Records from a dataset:
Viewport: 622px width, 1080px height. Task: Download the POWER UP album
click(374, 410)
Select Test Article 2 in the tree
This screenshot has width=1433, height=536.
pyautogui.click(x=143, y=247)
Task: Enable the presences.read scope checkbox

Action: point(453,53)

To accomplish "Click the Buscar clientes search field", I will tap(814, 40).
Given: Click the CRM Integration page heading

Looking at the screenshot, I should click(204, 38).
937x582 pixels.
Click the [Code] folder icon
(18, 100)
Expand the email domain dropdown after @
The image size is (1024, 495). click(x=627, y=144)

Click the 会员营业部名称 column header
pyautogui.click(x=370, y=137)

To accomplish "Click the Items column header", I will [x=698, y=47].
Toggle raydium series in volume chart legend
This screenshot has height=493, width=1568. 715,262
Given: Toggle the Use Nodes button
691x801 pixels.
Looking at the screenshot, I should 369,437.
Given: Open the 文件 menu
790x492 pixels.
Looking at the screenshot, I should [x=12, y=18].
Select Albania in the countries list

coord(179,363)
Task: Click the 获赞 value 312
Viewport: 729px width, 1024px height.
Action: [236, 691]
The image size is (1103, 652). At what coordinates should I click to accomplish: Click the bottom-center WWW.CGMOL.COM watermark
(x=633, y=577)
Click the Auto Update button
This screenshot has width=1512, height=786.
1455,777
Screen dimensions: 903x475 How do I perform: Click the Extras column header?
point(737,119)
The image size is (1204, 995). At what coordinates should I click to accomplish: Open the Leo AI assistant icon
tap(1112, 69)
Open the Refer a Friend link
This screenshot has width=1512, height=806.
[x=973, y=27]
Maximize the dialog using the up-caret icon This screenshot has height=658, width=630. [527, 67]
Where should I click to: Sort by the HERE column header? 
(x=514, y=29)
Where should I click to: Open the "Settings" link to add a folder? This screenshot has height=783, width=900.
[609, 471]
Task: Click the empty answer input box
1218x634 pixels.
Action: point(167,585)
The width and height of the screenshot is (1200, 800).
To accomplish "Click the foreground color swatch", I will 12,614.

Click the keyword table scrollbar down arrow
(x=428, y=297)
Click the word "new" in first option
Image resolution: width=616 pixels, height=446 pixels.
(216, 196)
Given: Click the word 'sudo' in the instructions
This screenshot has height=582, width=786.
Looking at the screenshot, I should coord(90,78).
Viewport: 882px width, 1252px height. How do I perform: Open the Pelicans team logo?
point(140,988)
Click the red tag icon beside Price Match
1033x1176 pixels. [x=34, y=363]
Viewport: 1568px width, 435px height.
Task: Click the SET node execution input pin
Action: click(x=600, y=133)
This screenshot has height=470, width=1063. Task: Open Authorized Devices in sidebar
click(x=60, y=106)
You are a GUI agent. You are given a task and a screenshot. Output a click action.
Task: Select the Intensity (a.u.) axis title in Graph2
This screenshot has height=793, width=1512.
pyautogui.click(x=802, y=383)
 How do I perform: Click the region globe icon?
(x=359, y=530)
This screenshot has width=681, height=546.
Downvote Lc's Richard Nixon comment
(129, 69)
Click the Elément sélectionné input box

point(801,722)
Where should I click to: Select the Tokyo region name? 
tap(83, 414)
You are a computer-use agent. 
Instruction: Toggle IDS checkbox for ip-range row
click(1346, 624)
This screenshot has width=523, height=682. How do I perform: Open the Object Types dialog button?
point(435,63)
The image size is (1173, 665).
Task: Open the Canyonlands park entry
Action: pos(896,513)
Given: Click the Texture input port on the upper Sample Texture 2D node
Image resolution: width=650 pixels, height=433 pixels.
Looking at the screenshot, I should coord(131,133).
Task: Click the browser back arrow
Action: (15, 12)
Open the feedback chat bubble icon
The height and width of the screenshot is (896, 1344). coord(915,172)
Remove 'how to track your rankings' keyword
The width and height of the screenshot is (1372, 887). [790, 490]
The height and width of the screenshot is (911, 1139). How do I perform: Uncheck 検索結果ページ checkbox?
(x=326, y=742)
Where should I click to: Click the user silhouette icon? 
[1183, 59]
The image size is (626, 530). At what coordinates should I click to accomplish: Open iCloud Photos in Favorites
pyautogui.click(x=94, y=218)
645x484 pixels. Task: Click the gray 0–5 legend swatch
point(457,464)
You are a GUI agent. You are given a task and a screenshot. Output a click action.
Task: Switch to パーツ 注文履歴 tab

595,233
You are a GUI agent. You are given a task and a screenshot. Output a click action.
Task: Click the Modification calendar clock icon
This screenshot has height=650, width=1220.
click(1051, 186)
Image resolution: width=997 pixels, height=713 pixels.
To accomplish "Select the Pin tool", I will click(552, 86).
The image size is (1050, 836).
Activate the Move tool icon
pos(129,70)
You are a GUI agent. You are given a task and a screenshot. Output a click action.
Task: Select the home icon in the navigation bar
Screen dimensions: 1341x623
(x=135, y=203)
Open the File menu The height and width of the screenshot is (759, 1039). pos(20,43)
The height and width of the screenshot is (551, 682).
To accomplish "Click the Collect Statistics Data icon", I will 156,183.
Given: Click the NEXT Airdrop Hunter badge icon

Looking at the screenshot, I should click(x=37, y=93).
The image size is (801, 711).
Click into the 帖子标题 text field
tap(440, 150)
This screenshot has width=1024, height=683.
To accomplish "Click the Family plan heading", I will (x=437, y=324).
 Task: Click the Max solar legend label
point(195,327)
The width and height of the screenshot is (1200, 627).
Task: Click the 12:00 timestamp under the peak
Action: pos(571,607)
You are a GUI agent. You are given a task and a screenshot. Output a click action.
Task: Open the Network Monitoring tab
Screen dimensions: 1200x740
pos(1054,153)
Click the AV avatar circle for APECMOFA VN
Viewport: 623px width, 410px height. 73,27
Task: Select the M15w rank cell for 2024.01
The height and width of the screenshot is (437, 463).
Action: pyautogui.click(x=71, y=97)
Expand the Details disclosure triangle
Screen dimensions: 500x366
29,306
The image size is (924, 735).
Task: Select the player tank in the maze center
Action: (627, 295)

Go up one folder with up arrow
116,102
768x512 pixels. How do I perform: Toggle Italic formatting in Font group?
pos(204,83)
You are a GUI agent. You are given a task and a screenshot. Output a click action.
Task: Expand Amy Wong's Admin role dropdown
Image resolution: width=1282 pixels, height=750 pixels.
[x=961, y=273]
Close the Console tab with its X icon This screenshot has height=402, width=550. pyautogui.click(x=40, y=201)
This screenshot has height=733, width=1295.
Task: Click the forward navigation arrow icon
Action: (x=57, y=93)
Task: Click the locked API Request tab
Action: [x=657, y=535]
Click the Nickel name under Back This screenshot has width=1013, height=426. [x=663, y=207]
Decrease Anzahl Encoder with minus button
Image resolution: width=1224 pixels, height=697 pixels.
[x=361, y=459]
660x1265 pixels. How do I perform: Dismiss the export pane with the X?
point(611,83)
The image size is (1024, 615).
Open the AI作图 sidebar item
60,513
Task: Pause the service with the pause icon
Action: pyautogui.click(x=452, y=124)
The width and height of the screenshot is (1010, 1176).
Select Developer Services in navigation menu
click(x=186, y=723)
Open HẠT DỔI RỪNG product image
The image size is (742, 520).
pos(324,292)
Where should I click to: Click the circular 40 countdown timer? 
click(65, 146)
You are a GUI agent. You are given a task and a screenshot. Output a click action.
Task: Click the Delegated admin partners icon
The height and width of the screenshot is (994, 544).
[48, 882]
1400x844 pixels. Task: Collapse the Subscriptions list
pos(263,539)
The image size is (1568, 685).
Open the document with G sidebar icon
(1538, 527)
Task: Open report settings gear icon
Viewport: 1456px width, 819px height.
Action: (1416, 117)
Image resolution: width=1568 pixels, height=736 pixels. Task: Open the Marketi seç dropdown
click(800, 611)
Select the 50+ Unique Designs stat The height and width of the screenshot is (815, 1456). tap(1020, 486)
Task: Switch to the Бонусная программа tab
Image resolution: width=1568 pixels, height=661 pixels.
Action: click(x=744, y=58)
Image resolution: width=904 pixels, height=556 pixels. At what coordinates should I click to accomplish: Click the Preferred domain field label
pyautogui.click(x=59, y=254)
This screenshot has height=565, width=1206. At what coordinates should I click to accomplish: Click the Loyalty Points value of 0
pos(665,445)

» **PROBLEM**
Pull out all lines containing the word "will" from the entries above.

» **SOLVED PROBLEM**
To accomplish "Click the Buscar clientes search field", I will tap(814, 40).
To accomplish "Click the Items column header", I will [x=698, y=47].
To accomplish "Click the foreground color swatch", I will 12,614.
To accomplish "Select the Pin tool", I will click(552, 86).
To accomplish "Click the Collect Statistics Data icon", I will 156,183.
To accomplish "Click the Family plan heading", I will (x=437, y=324).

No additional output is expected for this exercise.